【非鉄流通のいま】〈アルコニックス三伸〉銅管の加工品提案を強化 M&Aで新規事業開拓も

 アルコニックスグループで銅管販売を手掛けるアルコニックス三伸(社長・平馬博文氏)は、70年以上の歴史と銅管の高い専門性を持つ非鉄金属流通だ。

 戦後間もない1946年、湯浅商店から独立した吉江角雄氏が小伝馬町に立ち上げたのが三伸商店である。早くから神戸製鋼の一次問屋として銅管の商いで頭角を現し、〝パイプは三伸〟として業容を拡大した。2000年、同じく神鋼系問屋で軽圧品を扱う林慶(旧林慶之助商店)の非鉄流通事業を吸収し、三伸林慶に名称を変更。04年にはアルコニックスの完全子会社となり同社の一部門である〝三伸林慶部〟に編入されたが、08年にアルコニックス三伸として分社独立された。分社後も事業拡大のため08年に互幸資材、16年にトビシマ資材に対するM&Aを行い、工事業者向け管材販売をラインアップに拡充。13年には日立電線商事のブスバー販売権を取得した。

 本社は東京・永田町に構えるが川口、札幌、仙台、名古屋の4カ所に自社倉庫を持つ。在庫量は常時300トン程度あり、販売比率は銅管7割、軽圧品(フィン材、厚板)1割、その他(ブスバー、加工品)2割。
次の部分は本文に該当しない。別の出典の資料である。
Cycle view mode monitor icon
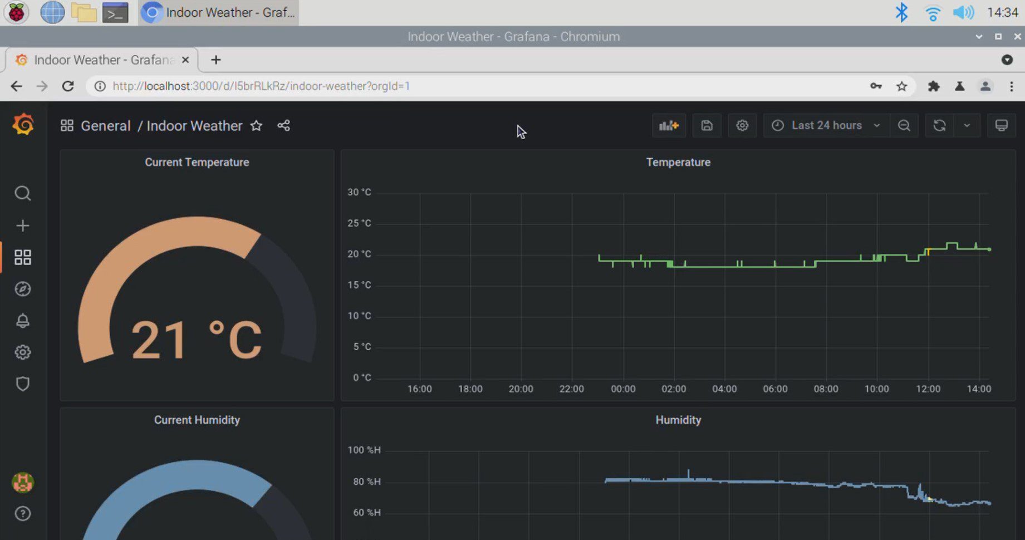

空調機器メーカーや冷凍冷蔵庫メーカー向けのヒモ付き銅管販売に加えて在庫機能を活用した銅管、軽圧品販売のほか各種住宅関連資材の工事業者向け販売を手掛けている。

 同社の特徴は主力の銅管販売に加えて、支店・営業所が地域性を発揮している点にある。札幌支店は、漁船に利用されるアルミ厚板販売部門が収益をけん引しているほか、互幸資材部門がガス配管用資材・暖房用資材販売を展開。BtoC分野へも取り組みを強めている。名古屋営業所では、2年前の拡張移転を機にアルコニックスグループ内に対して、倉庫機能を提供するなど収益源の多様化を推進している。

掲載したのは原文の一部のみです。